Pichetto, ¿peronista?

Detrás de la aparente confusión ideológica está el pantano ético

 

Pichetto volvió a calificar de “colectivista” al ex Ministro de Economía Axel Kicillof. Insiste así en expresiones vertidas hace un par de meses cuando dijo que “el proceso anterior, con cuatro años de Kicillof con una intervención semi colectivista-soviética… Control de cambio, cepo, es inviable”.

Con tal calificación, el Senador que votó casi todas las leyes de entrega y exclusión de Cambiemos fundamenta que “Unidad Ciudadana es un espacio y el peronismo es otro”, con lo que pretende excluir del peronismo a CFK y erigirse en un verdadero peronista.

Debemos asumir que siempre hubo varias corrientes en el peronismo. Hasta la ruptura formal del 1° de mayo de 1974, el propio Perón realizaba una política pendular, que si bien se terminó deteniendo en uno de los lados, se orientó a incluir a izquierda y derecha en el marco de su conducción. No viene al caso analizar ahora la trama de esas contradicciones, pero sí mencionar que Perón, durante los años más duros de la resistencia, tuvo como delegado personal a John William Cooke, quien fue precursor del Peronismo Revolucionario. El máximo líder del movimiento apoyó durante varios años a las juventudes combativas e incluso, cuando propuso la actualización doctrinaria, reemplazó el concepto original de “comunidad organizada” por el de “socialismo nacional”, con todos los equívocos que generó.
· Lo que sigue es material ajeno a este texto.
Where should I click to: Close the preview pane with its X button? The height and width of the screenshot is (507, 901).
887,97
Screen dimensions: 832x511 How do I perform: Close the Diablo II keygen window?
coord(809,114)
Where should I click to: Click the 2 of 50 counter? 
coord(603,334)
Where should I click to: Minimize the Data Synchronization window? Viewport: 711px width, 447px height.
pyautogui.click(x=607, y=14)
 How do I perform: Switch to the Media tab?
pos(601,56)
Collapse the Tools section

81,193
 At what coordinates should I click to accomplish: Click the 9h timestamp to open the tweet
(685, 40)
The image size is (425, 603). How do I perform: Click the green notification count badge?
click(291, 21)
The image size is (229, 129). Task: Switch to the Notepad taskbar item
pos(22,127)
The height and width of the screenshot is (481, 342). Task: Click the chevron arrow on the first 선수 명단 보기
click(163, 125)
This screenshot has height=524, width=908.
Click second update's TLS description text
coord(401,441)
Pero aun sin referirnos a la épica de la resistencia peronista, lo que no podemos obviar son las políticas de los dos primeros gobiernos peronistas, del ’45 al ’55. Al respecto debemos rememorar el conjunto de medidas proteccionistas, de intervención estatal en la economía, las nacionalizaciones de los recursos estratégicos, los depósitos bancarios y los servicios públicos, la concreción de un enorme abanico de conquistas laborales y sociales, el rechazo a ser parte del FMI, etc. Políticas de soberanía y de redistribución del ingreso, que naturalmente produjeron una enorme grieta social y política, de las cuales nace el odio gorila que aún perdura y rebrota entre los sectores del privilegio. Pero hay también una memoria histórica que se mantiene en los sectores populares, y que volvió a florecer con las políticas nacionales y populares del kirchnerismo. Memoria que se simbolizó alguna vez en la magnífica frase atribuida a Cooke: “El peronismo es el hecho maldito del país burgués”, a la cual algunos citan como “el peronismo sigue siendo el hecho maldito de la política argentina”. Por eso intentan borrarlo o tergiversarlo una y otra vez. Porque las clases dominantes añoran los años pre-peronistas, de trabajadores con bajos salarios y sin derechos, tal como lo expresa Cambiemos con su descalificación a los últimos 70 años de nuestro país, signados por ese hecho maldito.

Comparada con las políticas del primer peronismo, las medidas graduales de Kicillof y de otros ministros kirchneristas podrían calificarse de superficiales. De modo que Pichetto debería ser más sincero y en todo caso reconocer que lo que él piensa está en las antípodas de las propias políticas de Perón, ya que si considera colectivista a Kicillof debería calificar de ultraizquierdista al propio Perón. La verdad es que él mismo debería preguntarse qué le queda de peronista. Pregunta que obviamente no se va a hacer. Aunque quizás, para no llevarse ninguna sorpresa cuando sea abandonado por la CEOcracia, no le vendría mal reflexionar sobre la frase bíblica según la cual “a los tibios los vomita Dios”.